Sometimes even in the evenings when someone in the household comes home late, passes by a bakery then buys fresh-off-the-oven pandesal. You can bet that anyone among us kids will awaken with the fragrant waft of the hot pandesal. Down the stairs we came to partake in the midnight snack. I love it smeared with liver spread. Yum!
This is my very first time to bake pandesal and I had to call my aunt in Cavite to get her recipe which she got from her Home Economics subject when she was studying in Teacher's College about 35 years ago. Yeah that long ago. Now I don't know if I misheard the measurement of the liquids because the dough turned out very sticky and really hard to handle. I don't know if it's supposed to be like this. I think I'll be calling my aunt again in the weekend. Despite the intense stickiness, I managed to knead it (with a lot of help from sprinkled flour) and let it rise. She said it will double in bulk after 2 hours, I think mine tripled that's one reason why I suspect there's too much yeast. Maybe the yeast that I use here is more potent/concentrated. I'll certainly have to play around with the proportions in this recipe later. It was also hard for me to cut it to uniform-sized individual rolls since it's very soft. Thank goodness it came out alright from the oven - fragrant and crusty though somewhat moist inside. I don't know if it's supposed to be like this but it certainly was good enough for my family. :)
Pan de Sal
8 cups plain flour
1/4 tsp salt
1 cup sugar
1/2 cup cooking oil
2 1/2 cups cold water
1/2 cup lukewarm water
1 Tbsp yeast
- In a small bowl, combine the lukewarm water, 1 tsp of the sugar and yeast. Let stand for about 15 minutes in a warm area. By this time it will be foamy; whisk well.
- In a big bowl, mix cold water with oil, salt and the rest of the sugar. Stir until sugar and salt are dissolved.
- Add the yeast mixture and 1 cup of the flour. Stir to combine.

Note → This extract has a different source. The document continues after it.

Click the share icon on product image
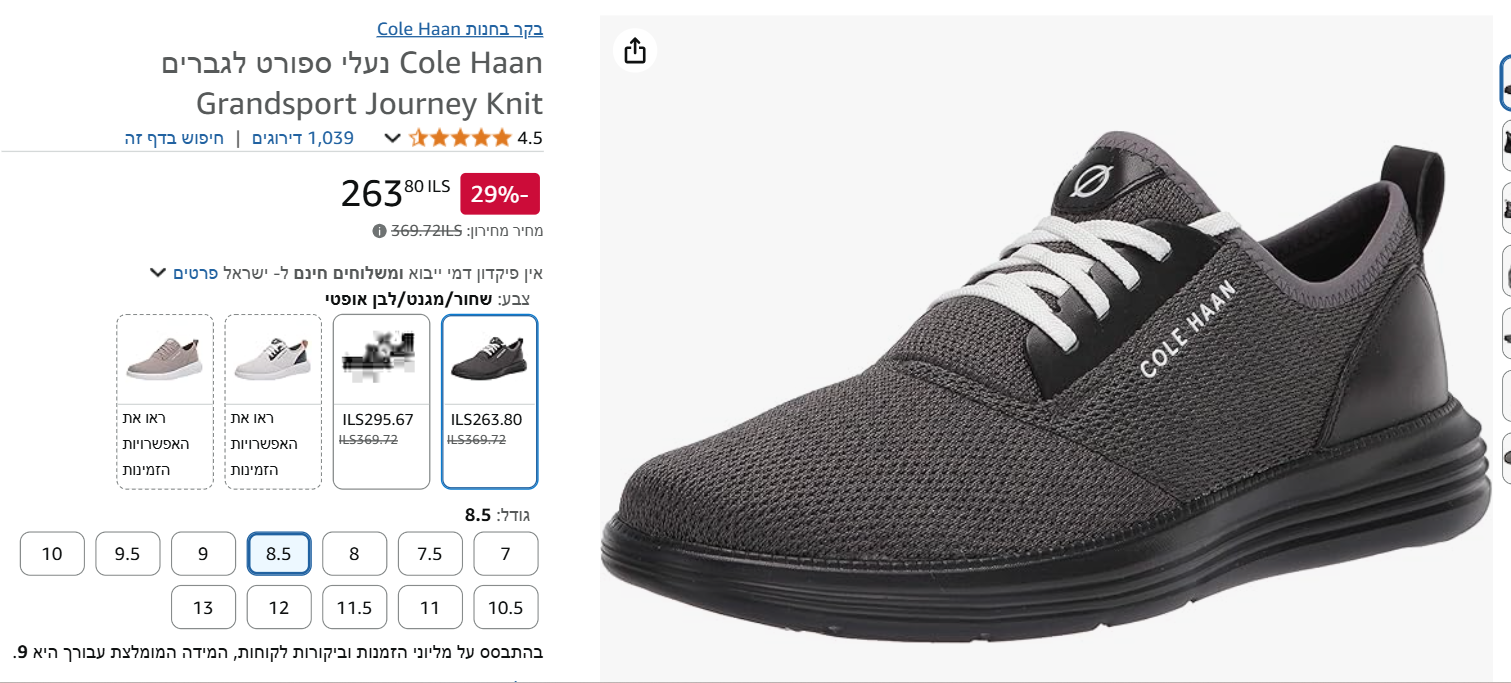This screenshot has height=683, width=1511. pos(635,50)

- Add the rest of the flour a little at a time. Mix with a wooden spoon until dough pulls away from the sides of the bowl.

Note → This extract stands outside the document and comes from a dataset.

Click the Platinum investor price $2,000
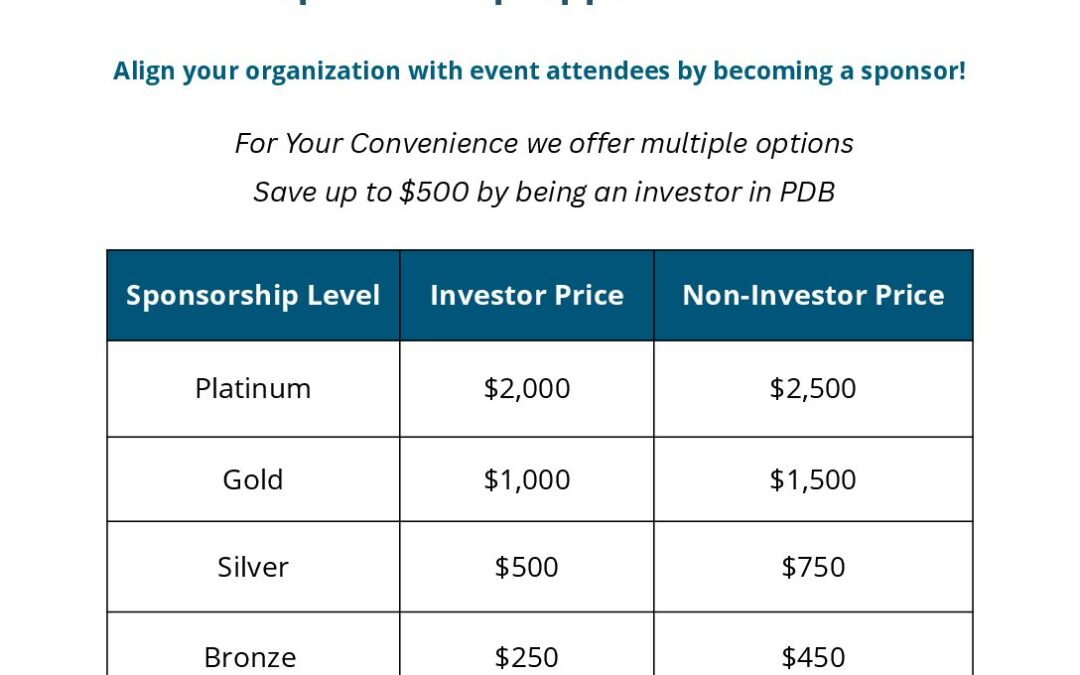 tap(527, 388)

- Knead the dough on a floured surface until smooth. If needed sprinkle some more flour to keep the dough from sticking too much.
- Put in a greased bowl and turn to coat the dough all over with oil.

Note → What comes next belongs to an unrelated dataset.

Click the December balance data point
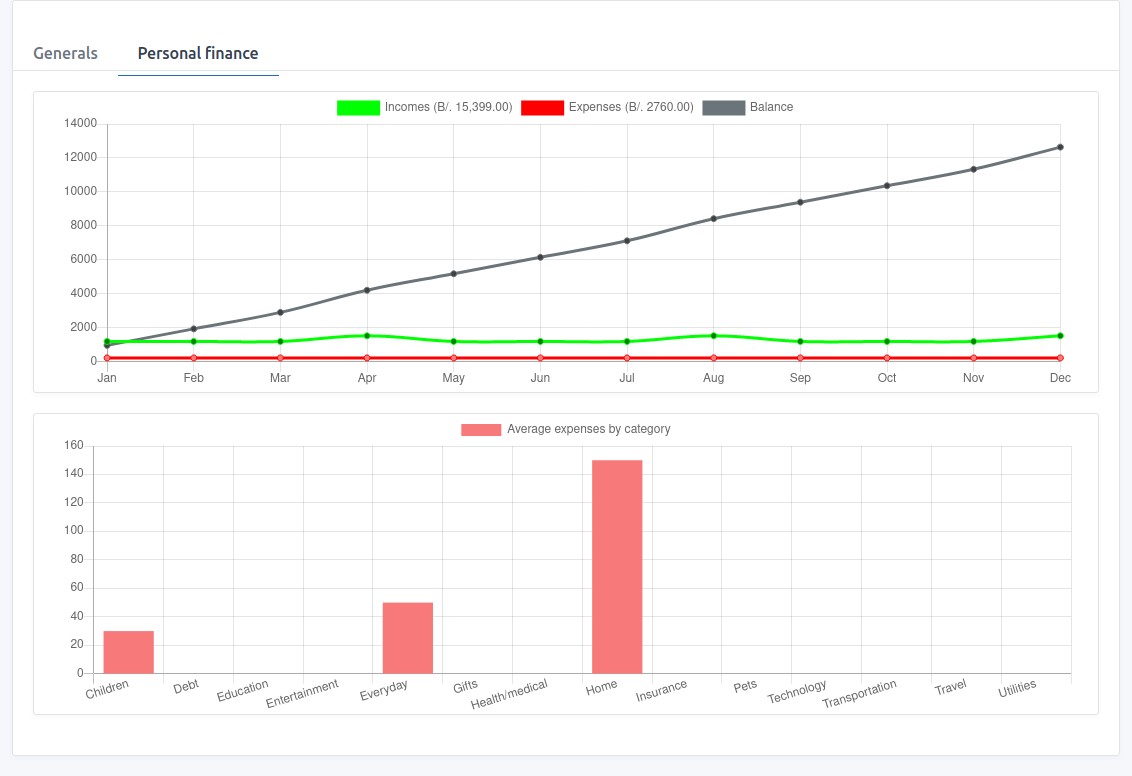 click(x=1060, y=147)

- Cover and let rise in warm place for 2 hours.
- Punch dough and turn out on a floured surface.
- Divide into 4 and roll each into logs. Cut the logs into individual rolls.
- Sprinkle breadcrumbs on the rolls and arrange in greased baking sheets.
- Cover with a damp cloth and let rise for 30 minutes.
- Bake in a preheated oven of 200°C/fan 180°C/400°F for 13-15 minutes.
- Remove from baking sheet. Serve hot or cold.